### [Data records]
..............................
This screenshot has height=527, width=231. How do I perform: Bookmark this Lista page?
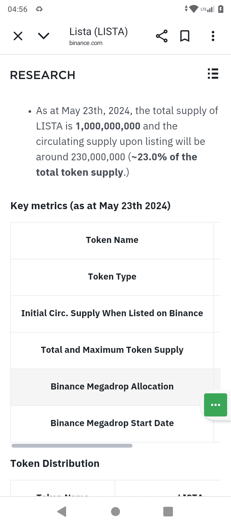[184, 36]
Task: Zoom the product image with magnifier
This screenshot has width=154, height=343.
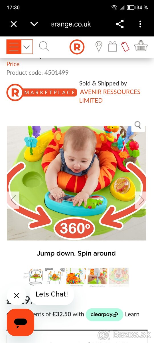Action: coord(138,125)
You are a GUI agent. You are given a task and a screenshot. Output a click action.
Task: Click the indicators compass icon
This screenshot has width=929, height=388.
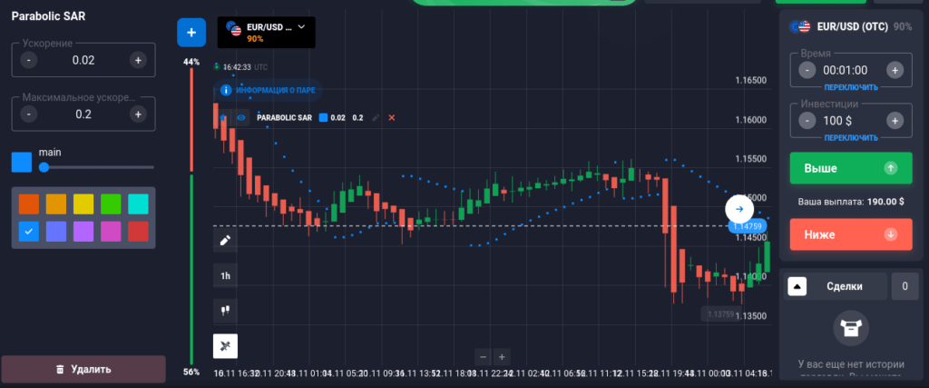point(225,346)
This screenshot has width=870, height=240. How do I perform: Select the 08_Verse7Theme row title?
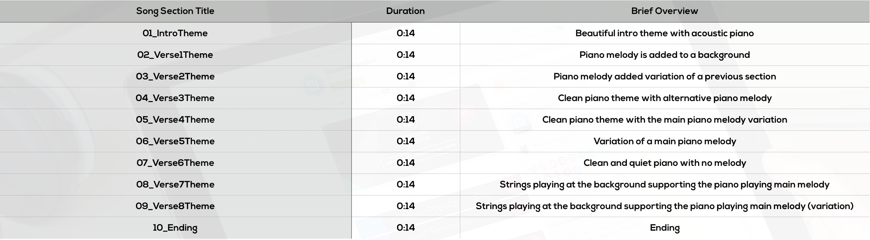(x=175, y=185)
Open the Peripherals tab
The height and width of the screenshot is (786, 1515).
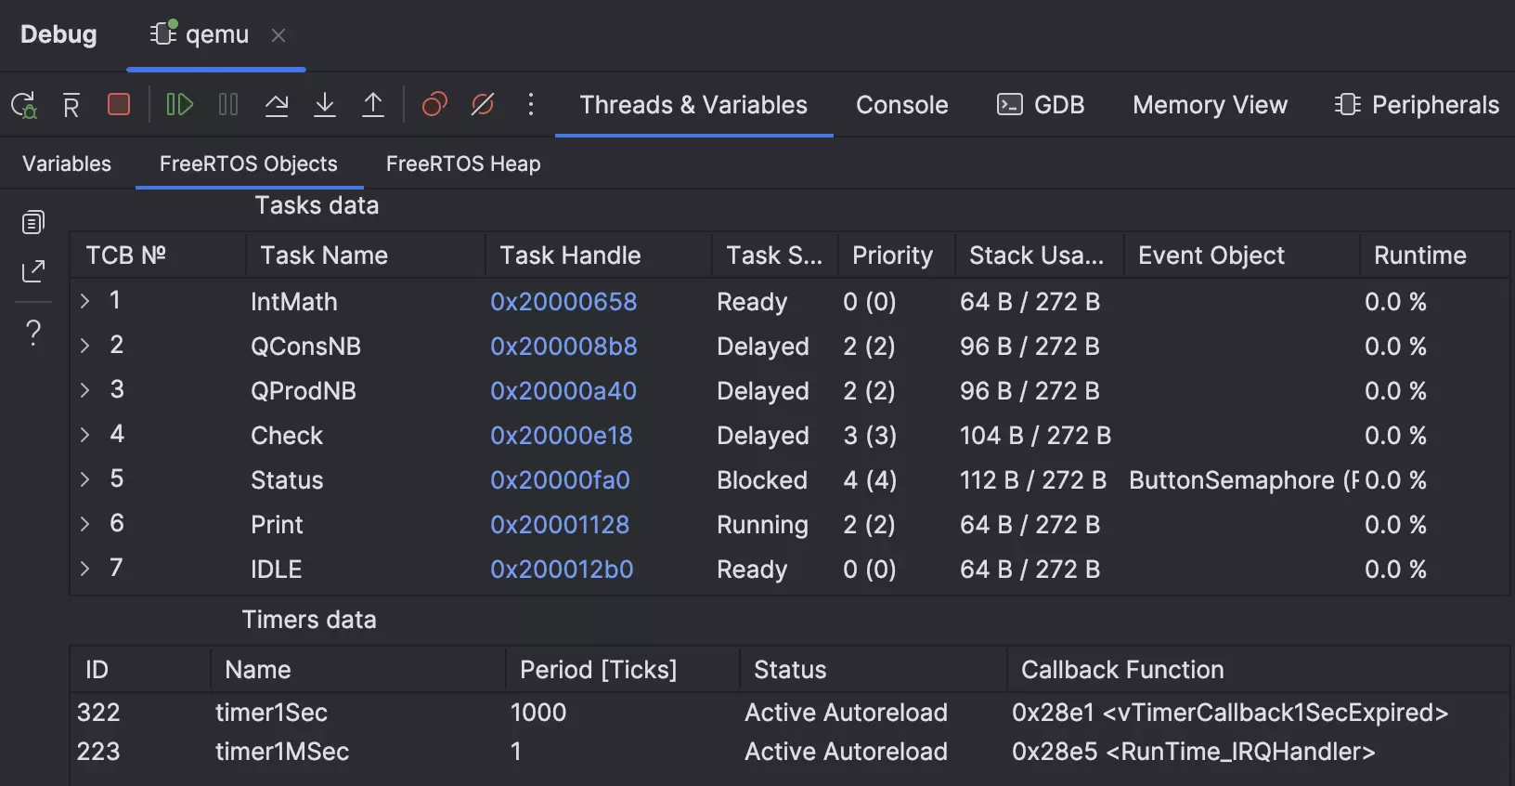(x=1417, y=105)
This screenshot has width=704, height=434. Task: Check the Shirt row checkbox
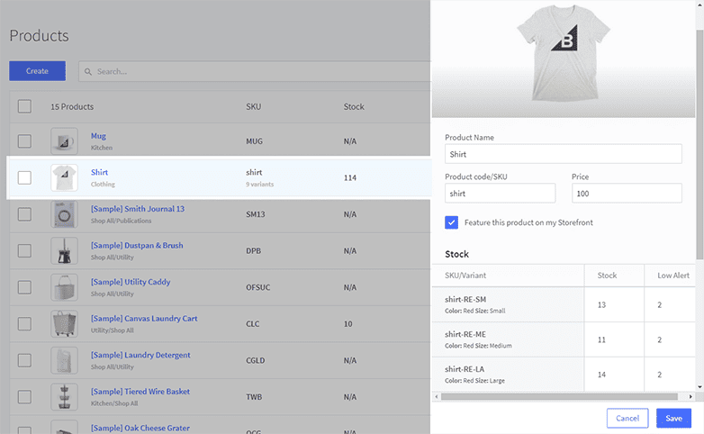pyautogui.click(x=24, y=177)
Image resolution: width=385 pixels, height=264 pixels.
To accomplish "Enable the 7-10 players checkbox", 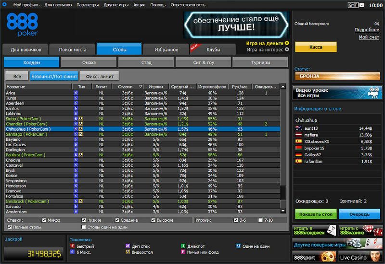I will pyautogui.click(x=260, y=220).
..............................
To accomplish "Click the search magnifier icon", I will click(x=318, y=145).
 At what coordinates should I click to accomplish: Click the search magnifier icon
..............................
### [Problem requirements]
Output exactly the lines above, from the line with "This screenshot has height=527, width=231." to the line with "Task: Click the indicators compass icon", both included; skip the pictures.

### [Answer]
This screenshot has height=527, width=231. How do I perform: Bookmark this Lista page?
[184, 36]
Task: Zoom the product image with magnifier
This screenshot has width=154, height=343.
Action: coord(138,125)
You are a GUI agent. You are given a task and a screenshot. Output a click action.
Task: Click the indicators compass icon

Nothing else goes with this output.